At the national level, no evidence specific to flaring, venting, or methane methods and measurement frequency could be found in the sources consulted. Regulation 14 of the OPGGS (Environment) Regulations, 2009 , requires that the environment plan implementation strategy “provide for sufficient monitoring, recording, audit, management of nonconformance and review of the titleholder’s environmental performance.” Part D.5.1 of the Code of Practice: Onshore Petroleum Activities in the Northern Territory, 2019 , requires routine inspections for the detection of fugitive methane emissions by “properly trained and competency-assured” personnel using calibrated gas detectors.
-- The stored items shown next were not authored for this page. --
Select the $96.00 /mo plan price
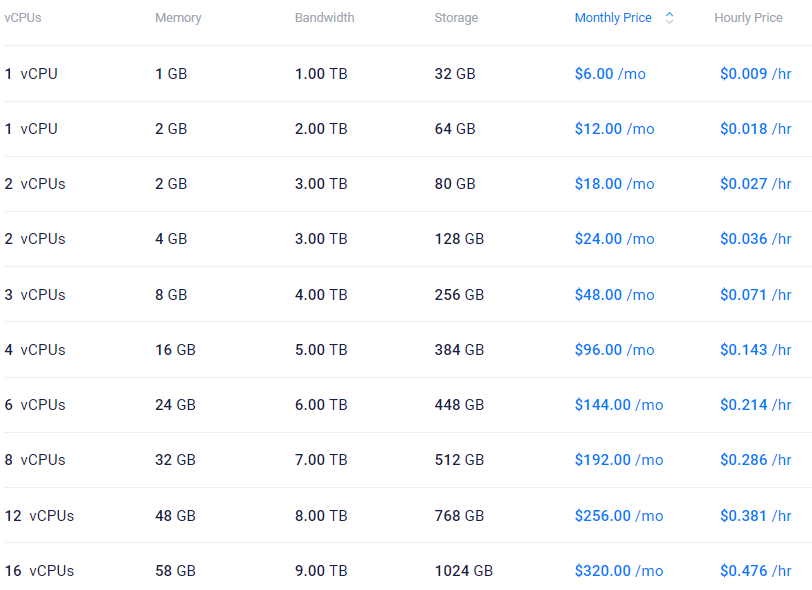Viewport: 812px width, 590px height. tap(614, 350)
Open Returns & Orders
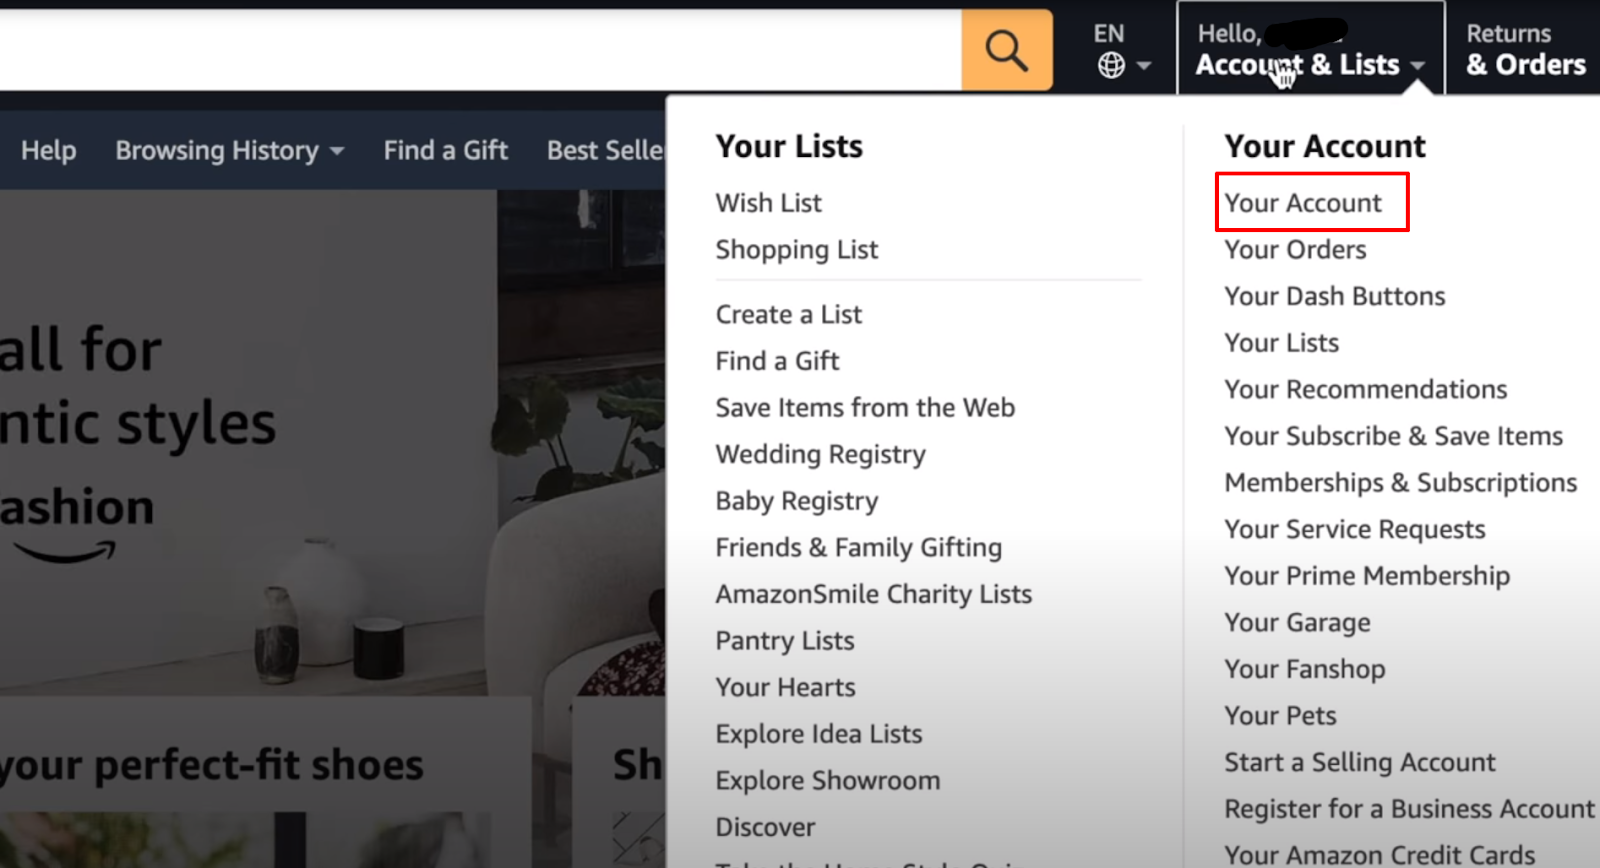 (x=1525, y=50)
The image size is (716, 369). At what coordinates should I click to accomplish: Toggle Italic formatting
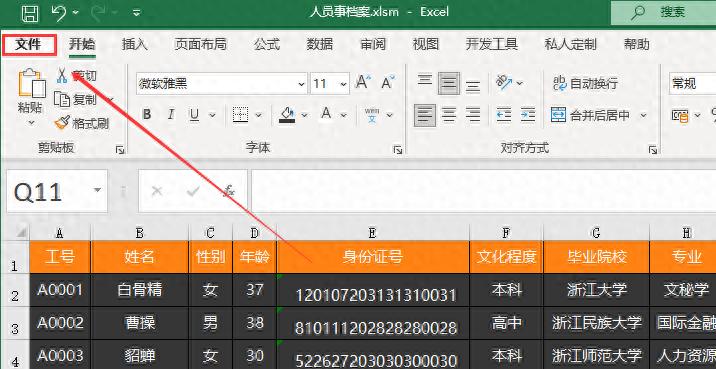171,115
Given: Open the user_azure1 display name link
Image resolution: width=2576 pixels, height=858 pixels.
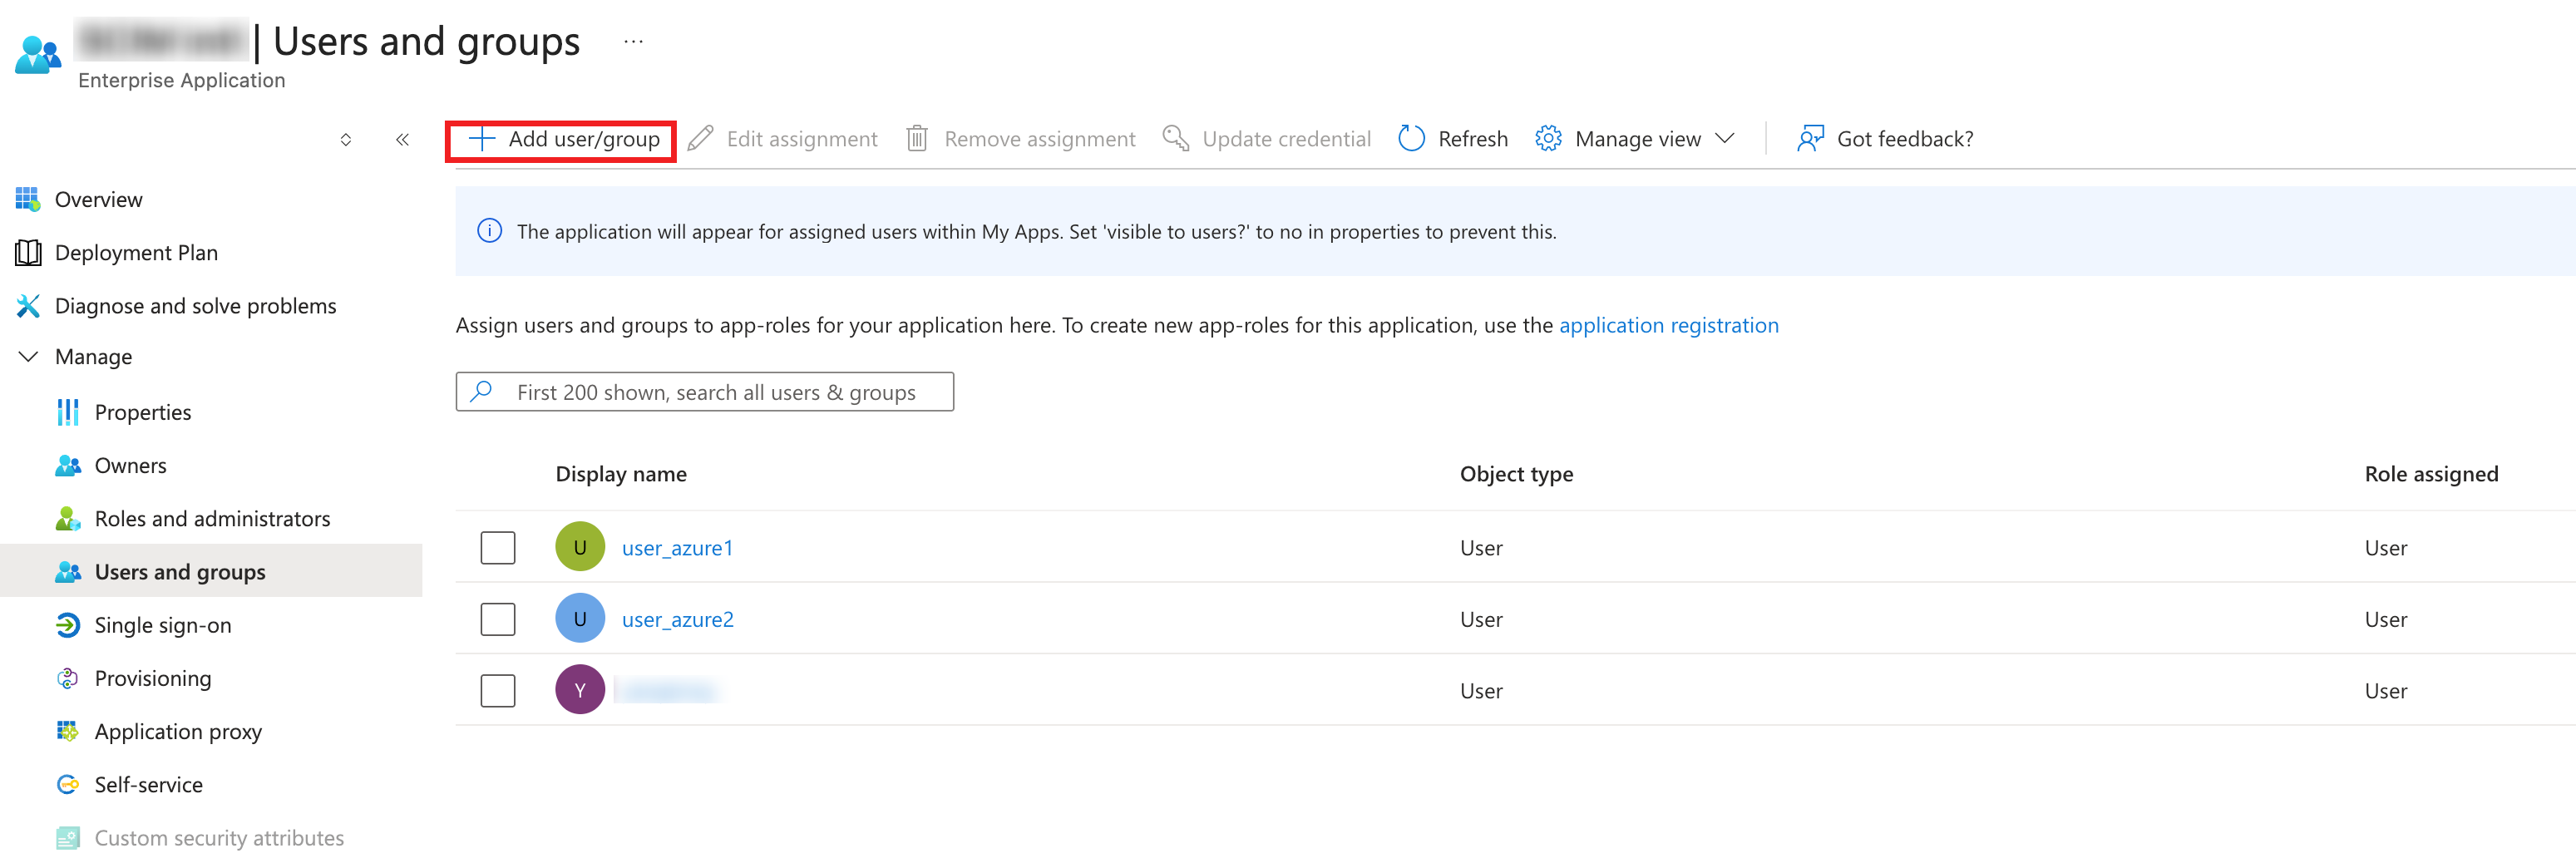Looking at the screenshot, I should click(677, 548).
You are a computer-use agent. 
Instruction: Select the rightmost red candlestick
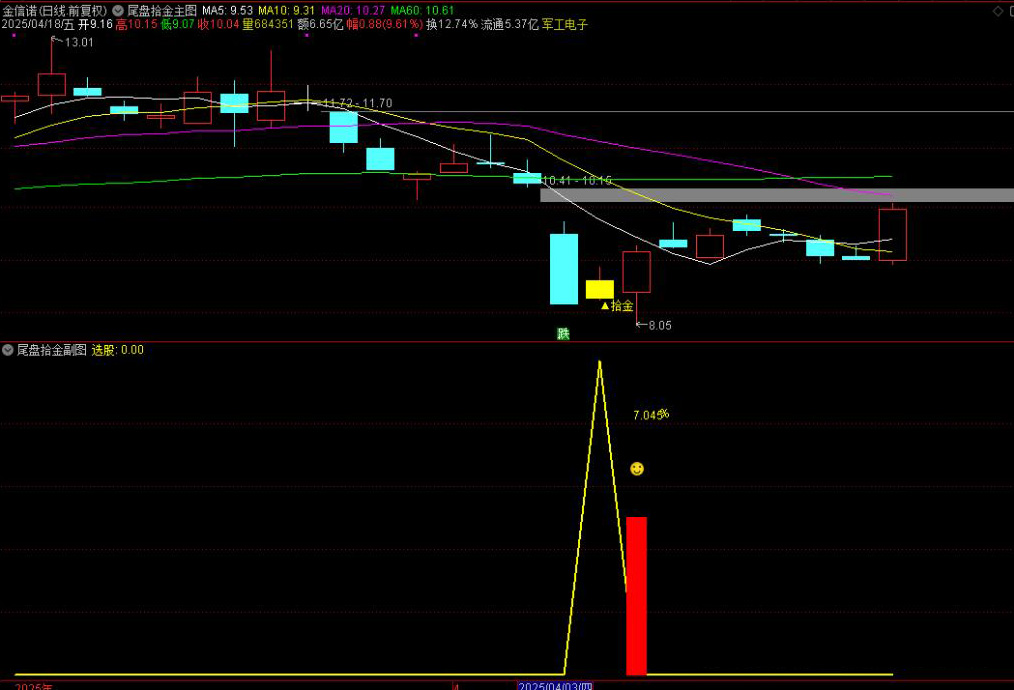pyautogui.click(x=892, y=235)
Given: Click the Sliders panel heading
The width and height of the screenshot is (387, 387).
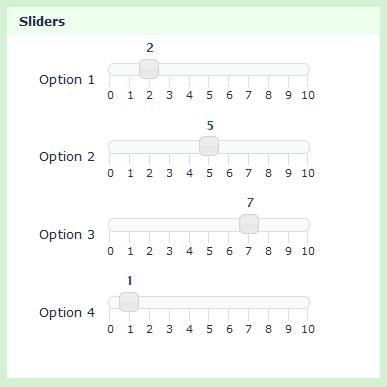Looking at the screenshot, I should click(42, 22).
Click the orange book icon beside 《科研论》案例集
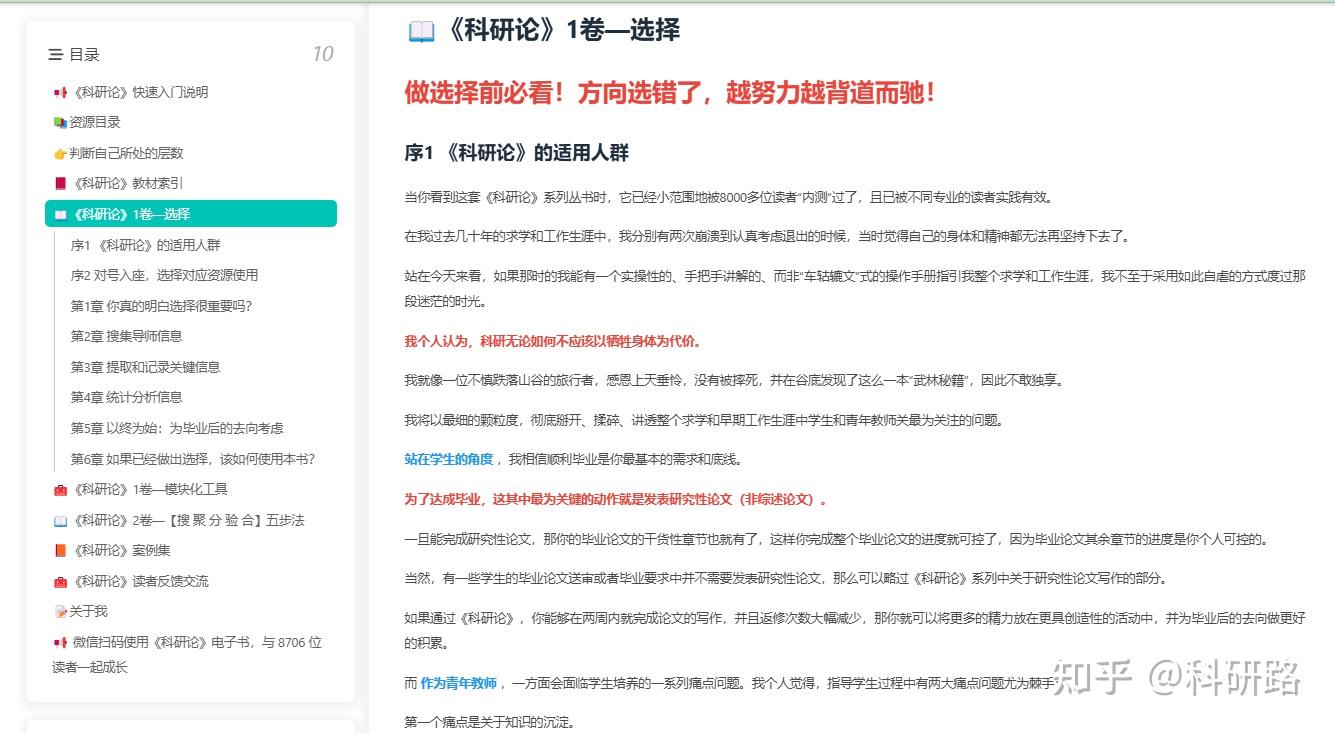This screenshot has width=1335, height=733. tap(61, 550)
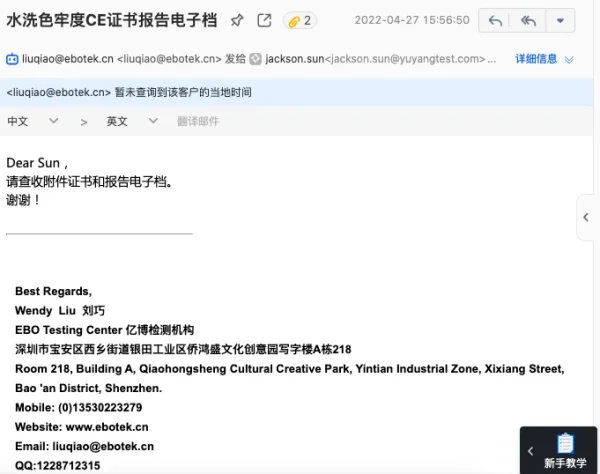
Task: Click the reply all double-arrow button
Action: tap(527, 20)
Compressor stations and pneumatic devices must be inspected every quarter, well pad equipment biannually, and all other facilities annually. Inspection after major maintenance must be conducted within 48 hours of restart. If optical gas imaging equipment is used, an annual inspection as per the United States Environmental Protection Agency (US EPA) Method 21 must be performed. In Queensland, the Code of Practice for Leak Detection, Management & Reporting for Petroleum Operating Plant, 2022 , requires operators to conduct leak surveys at least every five years. Still, the frequency depends on multiple factors, including age of the facility or equipment, characteristics of petroleum, facilities’ design, and proximity to other infrastructure. Surveys must be “conducted by trained personnel using industry-accepted gas detection instruments calibrated in accordance with the manufacturer’s requirements.” In Western Australia, according to Regulation 34 of the Petroleum and Geothermal Energy Resources (Environment) Regulations, 2012 , emissions and discharges can be monitored and reported either continuously or at specific intervals as outlined in the environment plan. Operators are responsible for testing the monitoring equipment to ensure accuracy.

NGER (Measurement) Determination, 2008, establishes calculation methods and prescribes specific methods for various sources of GHG emissions, including those associated with flaring and venting, and fugitive emissions at oil and gas facilities. Engineering formulas are based on emission factors, fuel composition shares, destruction efficiency of fuel type, and other inputs. For oil or gas exploration and development, Subdivision 3.3.2.2 provides three emission estimation methods (formulas)—one with a variant, for emissions from flaring, depending on whether carbon dioxide, methane, or nitrous oxide is released. Subdivision 3.3.2.3 provides methods for estimating fugitive emissions from process vents, system upsets, and accidents. Similarly, Division 3.3.3 provides a detailed assignment of different methods for estimating emissions from flaring and fugitive methane emissions during crude oil production; Division 3.3.4 provides the same for crude oil transport; Division 3.3.5 provides the same for crude oil refining; and several other divisions provide methods for estimating fugitive emissions from the natural gas supply chain.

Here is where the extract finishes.